Deonte Ward: There is no cloud in the sky above the Sports Community Center as it helps to clean up the aftermath of the hurricane, the devastation and the negligence.
As the program director of Excel and the Superior Program of the BLACK Exercise and Superior Program, Ward helped build a garden bed that allowed children to move out of their apartment and grow flowers, beans and tomatoes. . During the early stages of the CVD-19 epidemic, a group of adults, 33, gathered around them, taught basic carpentry skills, and helped build birdhouses, garden sheds, and picnic tables.
Although the garden is loved, it still believes in the power of planting seeds in the communities where Ward grew up.
Over the past two years, Ward has developed a talented career around the country, working with children and adults as a professional artist, and has made a name for himself in the future of what he now does by painting a portrait of Taylor. Two years ago, a young black woman was shot dead by police at Chambers Park Stadium in Louisville, Kentucky, Annapolis.
Taylor’s family invited the team to the same court in Louisville, and then hurricanes, Rebecca and Puma and other brands such as Shaquil O’Neill and Patrick Robinson – aka Pat The Roc – were painted around the courts honoring basketball legend. The country.
In his absence, however, the stadium was ruined. A drug-addicted visitor tore up his carpentry business. The harvest has dried up, and unfinished high beds have collapsed. When Ward asked for help to continue the program, the Annapolis Housing Administration condemned the project. Last fall, the official declared that he was an “eyeball” and asked Ward to remove the remaining boxes and soil.
Instead of paying residents to renew their love for gardening in the community, the bureaucracy’s request to clean up the garden resulted in unnecessary punishment for Ward.
“It’s more difficult than it should be to go through all the applications and regulations in a timely manner,” Ward said, adding that he started applying for community gardening again last December.
Approval did not arrive until April, leaving the work to continue, he said.
“These are issues that we face, especially when we understand our own programs,” Ward said.
Still, Ward paid his youngsters in the area to dig his own fortunes and pick up one tire at a time. The boys were still working in khaki elementary school uniforms, Ward explained the rest of the plan.
“I want to change the narrative, I want to change the way we approach communities, the way we approach the public,” said Ward, who plans to paint a new mural on a flat surface. The raised beds are set once.
It looks at several bright aspects in the change of plans. All the soil is being loaded onto trucks and taken to nearby Newton 20, with Rita Dorsey, a housing development partner who worked with her, to start a children’s garden project. Their garden grew and prospered, and it continued to bear fruit. Second, Ward says he learned a lot from the lost garden.
“I don’t think people understand the importance of producing your own food,” he said.
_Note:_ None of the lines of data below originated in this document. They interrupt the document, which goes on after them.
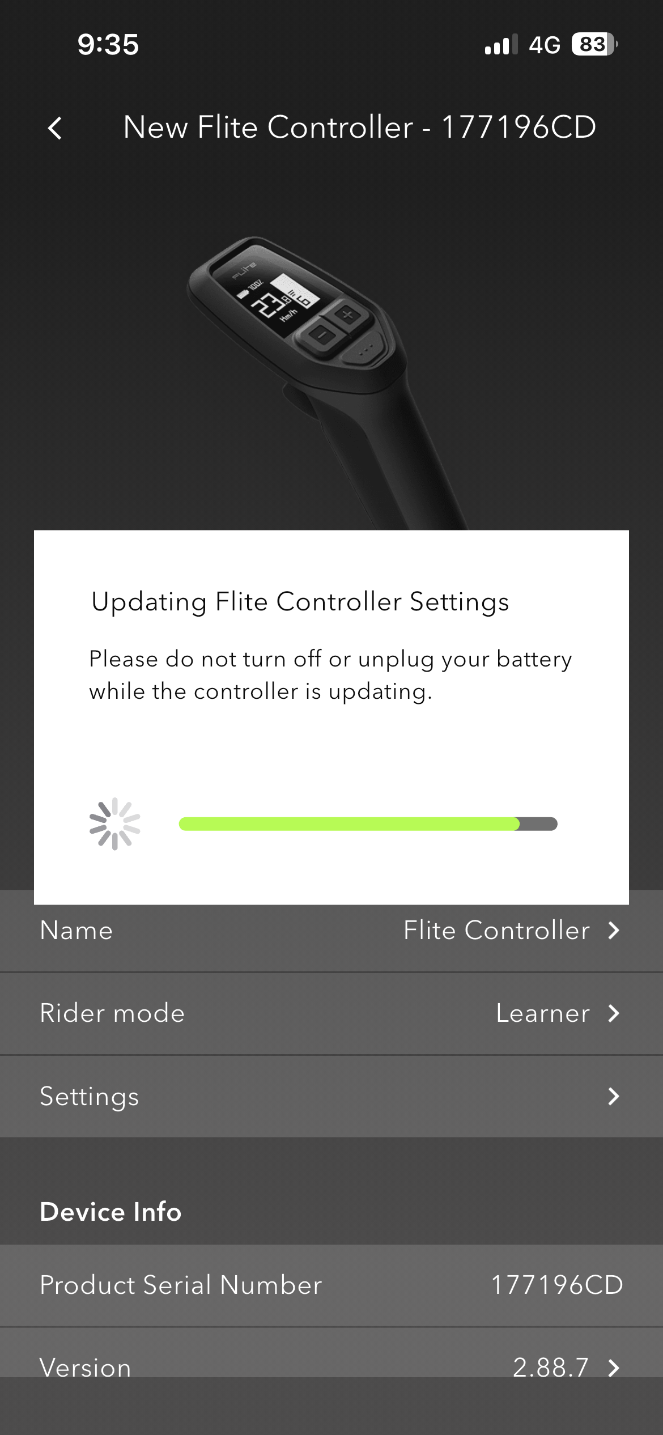Viewport: 663px width, 1435px height.
Task: Tap the Learner rider mode value
Action: point(543,1013)
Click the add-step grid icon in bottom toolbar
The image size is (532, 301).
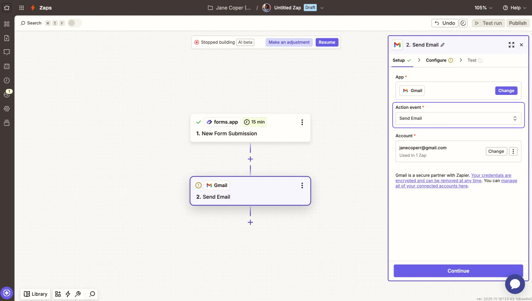point(58,294)
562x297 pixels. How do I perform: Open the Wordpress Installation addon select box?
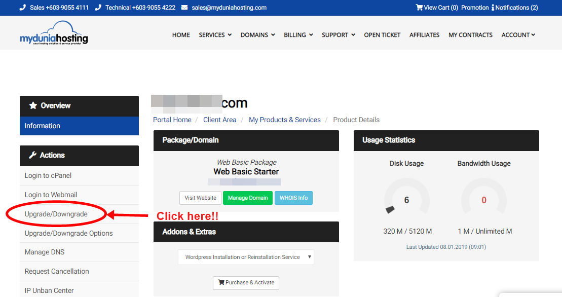[246, 257]
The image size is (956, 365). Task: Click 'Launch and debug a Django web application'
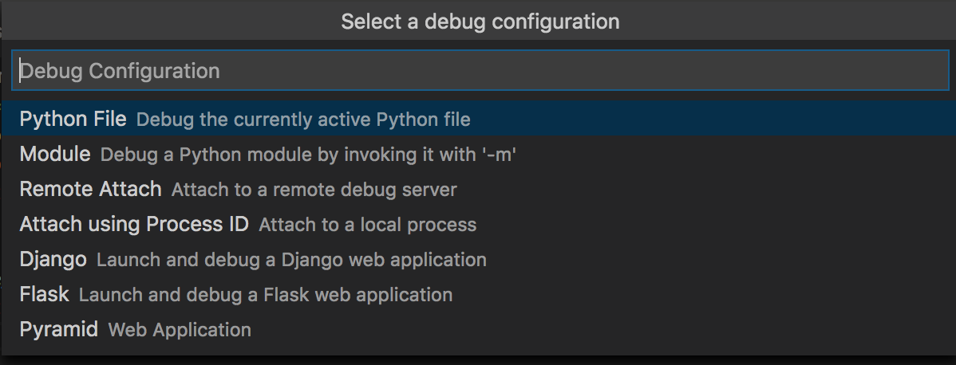tap(291, 261)
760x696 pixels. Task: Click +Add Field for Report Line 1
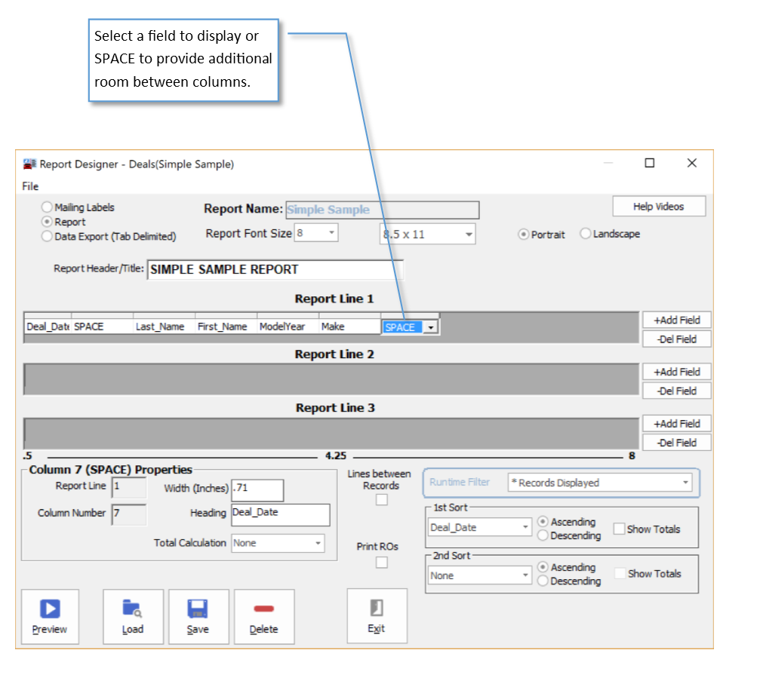[676, 320]
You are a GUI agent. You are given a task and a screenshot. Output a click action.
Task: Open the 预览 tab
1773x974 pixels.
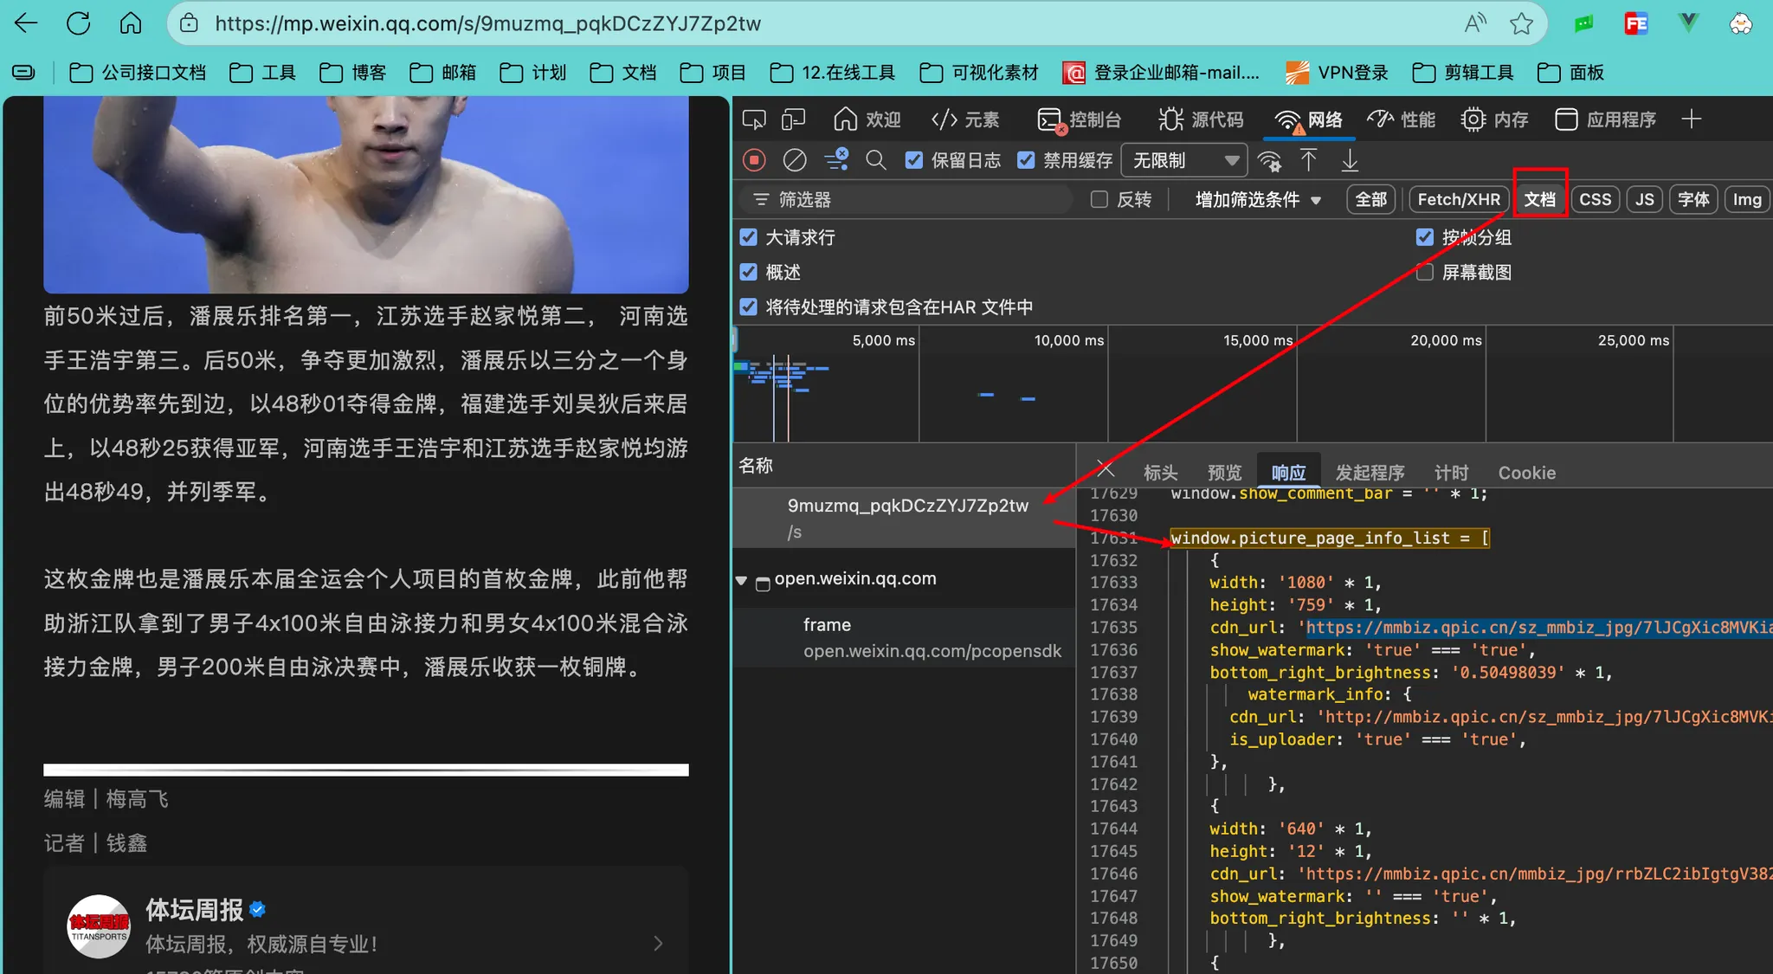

He said it would be easier for them to pick up canned fruits and vegetables in just the canopy across the street. But if children are aware of the effects of nutrients and genetic modification, they are more likely to water and care for their garden.
The use of unimaginable forces, including human nature, is a challenge for any gardener on earth. Many realize that you cannot force all races to take root. Some work and bloom, while others fail.
“It’s really hard to get residents to invest in public property,” said Bridget McLaullin, director of housing services and authority for the housing authority.
“I don’t underestimate the effort or blame it,” McLaughlin said. “I know he will not give up. Not in his spirit. Just because we asked for it does not mean that HACA will not partner with it in the future.
Ward, for its part, has received new funding from Superior Future and plans to launch pop-up stores in June for summer and after-school programs for the 2022-23 school year.
“We helped 250 children in kindergarten through high school in Anapolis, and no one had to pay for anything,” Ward said. “I am not raising these things. I am growing up for the community.